There is a tradeoff for NMCs high energy density and lower upfront costs. NMC batteries lend to exhibit shorter lifespans, play a part in the harmful footprint of cobalt mining, and are prone to thermal runaway and subsequent fires.
LFP Batteries
LFP batteries are highly successful within the grid storage market, where life cycle length is more important than energy density. The efficiency and slower degradation of LFP batteries allows energy storage systems to remain at peak performance for a longer period of time.
Manufacturers like Blue Planet Energy, SimpliPhi Power, and Sonnen offer storage solutions that have been deployed across the spectrum of commercial industries.
Operating at lower temperature than NMC batteries and capable of withstanding higher voltage use, LFP batteries are less prone to thermal runaway or fires. This is an important note, as neither energy capacity nor lifespan will be relevant should the battery catch fire or expose hazards to a building and its occupants.
The main drawback for LFP is upfront cost. Still, with safety, cost of energy over time, life cycle, and cobalt-free materials in mind, LFP is expected to become the most widely used chemistry within the next decade.
Innovations in Battery Technology
Like all renewable energy technology, battery solutions continue to evolve as the demand and requirements for commercial storage grow. The transition from lead acid to lithium-ion gave way to significant improvements such as smaller physical footprints, higher depths of discharge, and increased life spans - just to name a few.
Global interest in carbon reduction will only increase demand for more batteries. Lithium-ion currently dominates C&I storage, but alternatives remain viable options.
Flow batteries, for example, are also being used in projects that necessitate longer storage durations. Though lower energy density, eco-friendly flow batteries are touted as contenders for large-scale, multi-megawatt applications for its 100% depth-of-discharge and high thermal capacity.
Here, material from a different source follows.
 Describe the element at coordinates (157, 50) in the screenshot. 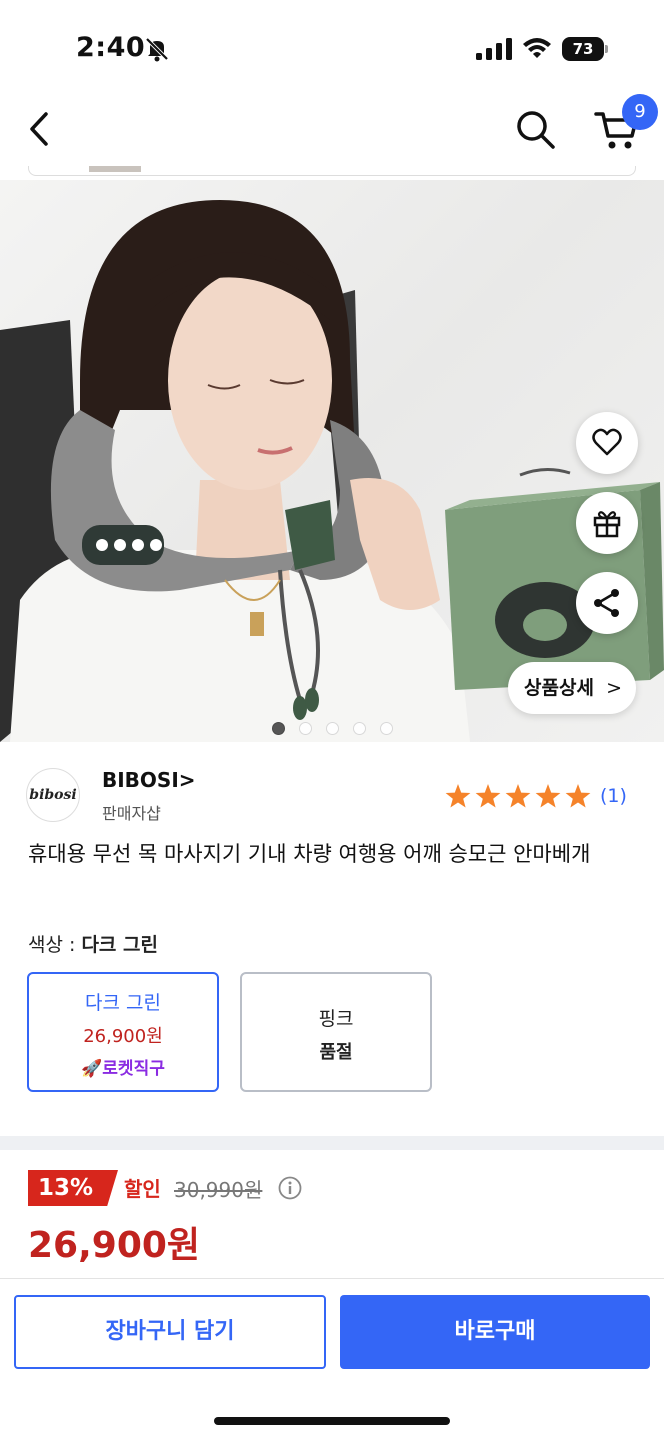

Another alternative is sodium nickel chloride batteries, which are winning acclaim for the technologys intrinsic safety and reliability. Not only are they capable of operating in extreme weather conditions, but they have a very low fire risk, eliminate the need for an internal cooling system, and are made from highly recyclable materials.
While there are many innovative energy storage options for C&I customers today, lithium-ion will likely remain the dominant choice within the sector in the near term.